All of the entries are to be printed exactly as they appear.

Content starts

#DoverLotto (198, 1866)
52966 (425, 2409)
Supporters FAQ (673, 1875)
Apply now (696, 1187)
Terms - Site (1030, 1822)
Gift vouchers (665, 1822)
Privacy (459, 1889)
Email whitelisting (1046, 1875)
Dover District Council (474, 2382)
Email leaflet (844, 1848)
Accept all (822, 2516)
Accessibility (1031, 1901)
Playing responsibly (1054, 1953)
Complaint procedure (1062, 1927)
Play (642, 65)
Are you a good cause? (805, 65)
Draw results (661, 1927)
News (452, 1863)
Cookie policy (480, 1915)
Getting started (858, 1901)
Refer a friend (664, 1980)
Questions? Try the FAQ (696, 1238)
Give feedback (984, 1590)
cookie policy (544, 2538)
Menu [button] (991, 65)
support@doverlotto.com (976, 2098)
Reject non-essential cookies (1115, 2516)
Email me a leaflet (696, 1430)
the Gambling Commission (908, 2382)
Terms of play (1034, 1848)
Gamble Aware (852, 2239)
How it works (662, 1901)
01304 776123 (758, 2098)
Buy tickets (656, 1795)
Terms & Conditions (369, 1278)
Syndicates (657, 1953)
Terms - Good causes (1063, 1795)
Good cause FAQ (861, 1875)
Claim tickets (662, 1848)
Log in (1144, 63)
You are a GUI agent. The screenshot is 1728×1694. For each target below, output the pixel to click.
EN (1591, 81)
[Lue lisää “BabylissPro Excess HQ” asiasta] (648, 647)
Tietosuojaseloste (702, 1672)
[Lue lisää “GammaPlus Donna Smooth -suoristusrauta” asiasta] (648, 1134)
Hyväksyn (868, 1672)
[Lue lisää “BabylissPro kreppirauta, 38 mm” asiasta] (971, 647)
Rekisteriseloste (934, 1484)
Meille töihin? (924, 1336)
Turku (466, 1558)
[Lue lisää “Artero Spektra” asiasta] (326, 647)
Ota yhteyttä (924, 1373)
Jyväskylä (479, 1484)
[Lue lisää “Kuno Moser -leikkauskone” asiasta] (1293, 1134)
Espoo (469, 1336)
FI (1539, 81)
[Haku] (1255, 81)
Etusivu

Content ends

● **OUTPUT FOR THIS TASK**:
#DoverLotto (198, 1866)
52966 (425, 2409)
Supporters FAQ (673, 1875)
Apply now (696, 1187)
Terms - Site (1030, 1822)
Gift vouchers (665, 1822)
Privacy (459, 1889)
Email whitelisting (1046, 1875)
Dover District Council (474, 2382)
Email leaflet (844, 1848)
Accept all (822, 2516)
Accessibility (1031, 1901)
Playing responsibly (1054, 1953)
Complaint procedure (1062, 1927)
Play (642, 65)
Are you a good cause? (805, 65)
Draw results (661, 1927)
News (452, 1863)
Cookie policy (480, 1915)
Getting started (858, 1901)
Refer a friend (664, 1980)
Questions? Try the FAQ (696, 1238)
Give feedback (984, 1590)
cookie policy (544, 2538)
Menu [button] (991, 65)
support@doverlotto.com (976, 2098)
Reject non-essential cookies (1115, 2516)
Email me a leaflet (696, 1430)
the Gambling Commission (908, 2382)
Terms of play (1034, 1848)
Gamble Aware (852, 2239)
How it works (662, 1901)
01304 776123 (758, 2098)
Buy tickets (656, 1795)
Terms & Conditions (369, 1278)
Syndicates (657, 1953)
Terms - Good causes (1063, 1795)
Good cause FAQ (861, 1875)
Claim tickets (662, 1848)
Log in (1144, 63)
You are a GUI agent. The screenshot is 1728×1694. For each target below, output the pixel to click.
EN (1591, 81)
[Lue lisää “BabylissPro Excess HQ” asiasta] (648, 647)
Tietosuojaseloste (702, 1672)
[Lue lisää “GammaPlus Donna Smooth -suoristusrauta” asiasta] (648, 1134)
Hyväksyn (868, 1672)
[Lue lisää “BabylissPro kreppirauta, 38 mm” asiasta] (971, 647)
Rekisteriseloste (934, 1484)
Meille töihin? (924, 1336)
Turku (466, 1558)
[Lue lisää “Artero Spektra” asiasta] (326, 647)
Ota yhteyttä (924, 1373)
Jyväskylä (479, 1484)
[Lue lisää “Kuno Moser -leikkauskone” asiasta] (1293, 1134)
Espoo (469, 1336)
FI (1539, 81)
[Haku] (1255, 81)
Etusivu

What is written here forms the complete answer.